練習問題:
A. ゴキブリについての文章のうち、「苦手な人からすれば、1匹でさ」で始まり「きているわけではないのです。」まで続く部分を、「駆除業者」を「専門業者」に置き換えて書き直しなさい。
B. ゴキブリについての文章を読み、次の問いに答えなさい。
(i) 翅があっても飛べない種の例として挙げられているゴキブリは何か。
(ii) 敵を前にしたとき、ゴキブリは攻撃するよりもどうしてやりすごすとされているか。
(iii) 筆者はどこでさまざまな生き物の飼育をしてきたか。

抜粋文:
「ゴキブリは1匹いたら100匹いる」は本当か

つぎに、「ゴキブリは1匹いたら100匹いる」です。

苦手な人からすれば、1匹でさえ見たくないのに、その背後にもっとたくさんのゴキブリがいると思ったら背筋が凍ることでしょう。家に出たとなれば、即座に引っ越したくなるかもしれません。この都市伝説については「そうとも限らない」というのが答えです。

たしかに屋内で繁殖している場合は、100匹以上いる可能性もあります。頻繁に見る場合は、駆除業者に連絡するのがいいでしょう。しかし、ゴキブリは居心地の良い場所やエサを求めてさまざまな場所を動き回るので、たまたま1匹だけ屋内に侵入することも少なくありません。

最後に、「ゴキブリは人めがけて飛ぶ」について。ゴキブリは、種によっては飛翔能力を持ちます(翅がない種、翅が短すぎて飛べない種もいます。またチャバネゴキブリのように、翅があっても飛べない種もいます)。おなじみのクロゴキブリも、成虫になると立派な翅を持ちます。そして、湿度や温度などの条件が良く、活発な状態であれば飛翔します。

「飛ぶのが下手で、滑空しかできない」と言われることもありますが、上に向かって飛ぶことや、方向転換しながら飛ぶことも可能です。

では、人に向かって飛ぶのか? 事実はゴキブリに聞かないとわかりません。

ただ、ゴキブリはハチや毛虫のような毒針を持っておらず、敵を前にしたときは、攻撃するよりも逃げたり防御したり隠れたりしてやりすごしています。わざわざ危険を冒して人間を狙うというのは考えづらいでしょう。

向かってきたとすれば、人を「ちょうどいい高さの着地点」と見なしてのことだと思われます。襲いかかってきているわけではないのです。

「ゴキブリはかわいい」

私は昆虫館でさまざまな生き物の飼育をしてきましたが、飼育を通して生き物と関わっていると、どんな種にもかわいらしさを感じます。

提供データ:
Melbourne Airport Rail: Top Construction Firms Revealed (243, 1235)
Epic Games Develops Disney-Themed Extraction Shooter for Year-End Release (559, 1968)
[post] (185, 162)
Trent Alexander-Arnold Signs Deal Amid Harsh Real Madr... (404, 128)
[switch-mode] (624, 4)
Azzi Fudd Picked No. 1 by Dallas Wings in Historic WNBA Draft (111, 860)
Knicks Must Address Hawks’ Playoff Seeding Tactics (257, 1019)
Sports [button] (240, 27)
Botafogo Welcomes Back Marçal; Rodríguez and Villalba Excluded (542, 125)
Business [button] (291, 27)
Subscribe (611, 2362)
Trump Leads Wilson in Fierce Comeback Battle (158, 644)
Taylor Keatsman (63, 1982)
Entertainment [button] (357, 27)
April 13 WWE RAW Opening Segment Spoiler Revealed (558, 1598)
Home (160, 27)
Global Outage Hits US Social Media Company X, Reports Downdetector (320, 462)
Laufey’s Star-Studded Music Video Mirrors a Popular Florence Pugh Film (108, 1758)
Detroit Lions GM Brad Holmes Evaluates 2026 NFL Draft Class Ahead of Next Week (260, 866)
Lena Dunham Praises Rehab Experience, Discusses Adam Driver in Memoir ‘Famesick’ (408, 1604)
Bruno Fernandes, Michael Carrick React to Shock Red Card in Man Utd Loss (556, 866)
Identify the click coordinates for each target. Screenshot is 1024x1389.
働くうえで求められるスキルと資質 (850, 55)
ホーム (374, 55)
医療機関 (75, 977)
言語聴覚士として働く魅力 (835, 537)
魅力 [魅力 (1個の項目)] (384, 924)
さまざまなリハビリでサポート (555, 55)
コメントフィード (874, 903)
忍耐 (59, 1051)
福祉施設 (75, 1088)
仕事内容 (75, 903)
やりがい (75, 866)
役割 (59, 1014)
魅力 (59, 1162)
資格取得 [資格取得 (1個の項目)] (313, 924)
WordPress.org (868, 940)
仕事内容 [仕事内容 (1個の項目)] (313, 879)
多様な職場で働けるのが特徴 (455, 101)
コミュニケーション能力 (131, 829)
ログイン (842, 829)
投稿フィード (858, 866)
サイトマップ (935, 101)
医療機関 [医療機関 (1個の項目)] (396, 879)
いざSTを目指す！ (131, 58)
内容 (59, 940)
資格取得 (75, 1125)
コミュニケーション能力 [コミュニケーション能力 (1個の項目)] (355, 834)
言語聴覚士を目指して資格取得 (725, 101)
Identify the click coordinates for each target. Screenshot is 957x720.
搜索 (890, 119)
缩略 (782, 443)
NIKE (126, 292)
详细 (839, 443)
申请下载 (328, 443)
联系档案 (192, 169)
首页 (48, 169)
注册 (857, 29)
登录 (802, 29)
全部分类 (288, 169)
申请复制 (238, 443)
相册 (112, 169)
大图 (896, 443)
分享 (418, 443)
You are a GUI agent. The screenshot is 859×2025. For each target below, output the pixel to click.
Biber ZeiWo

解答一覧:
A.
苦手な人からすれば、1匹でさえ見たくないのに、その背後にもっとたくさんのゴキブリがいると思ったら背筋が凍ることでしょう。家に出たとなれば、即座に引っ越したくなるかもしれません。この都市伝説については「そうとも限らない」というのが答えです。

たしかに屋内で繁殖している場合は、100匹以上いる可能性もあります。頻繁に見る場合は、専門業者に連絡するのがいいでしょう。しかし、ゴキブリは居心地の良い場所やエサを求めてさまざまな場所を動き回るので、たまたま1匹だけ屋内に侵入することも少なくありません。

最後に、「ゴキブリは人めがけて飛ぶ」について。ゴキブリは、種によっては飛翔能力を持ちます(翅がない種、翅が短すぎて飛べない種もいます。またチャバネゴキブリのように、翅があっても飛べない種もいます)。おなじみのクロゴキブリも、成虫になると立派な翅を持ちます。そして、湿度や温度などの条件が良く、活発な状態であれば飛翔します。

「飛ぶのが下手で、滑空しかできない」と言われることもありますが、上に向かって飛ぶことや、方向転換しながら飛ぶことも可能です。

では、人に向かって飛ぶのか? 事実はゴキブリに聞かないとわかりません。

ただ、ゴキブリはハチや毛虫のような毒針を持っておらず、敵を前にしたときは、攻撃するよりも逃げたり防御したり隠れたりしてやりすごしています。わざわざ危険を冒して人間を狙うというのは考えづらいでしょう。

向かってきたとすれば、人を「ちょうどいい高さの着地点」と見なしてのことだと思われます。襲いかかってきているわけではないのです。

B.
(i) チャバネゴキブリ
(ii) 逃げたり防御したり隠れたりしてやりすごす。
(iii) 昆虫館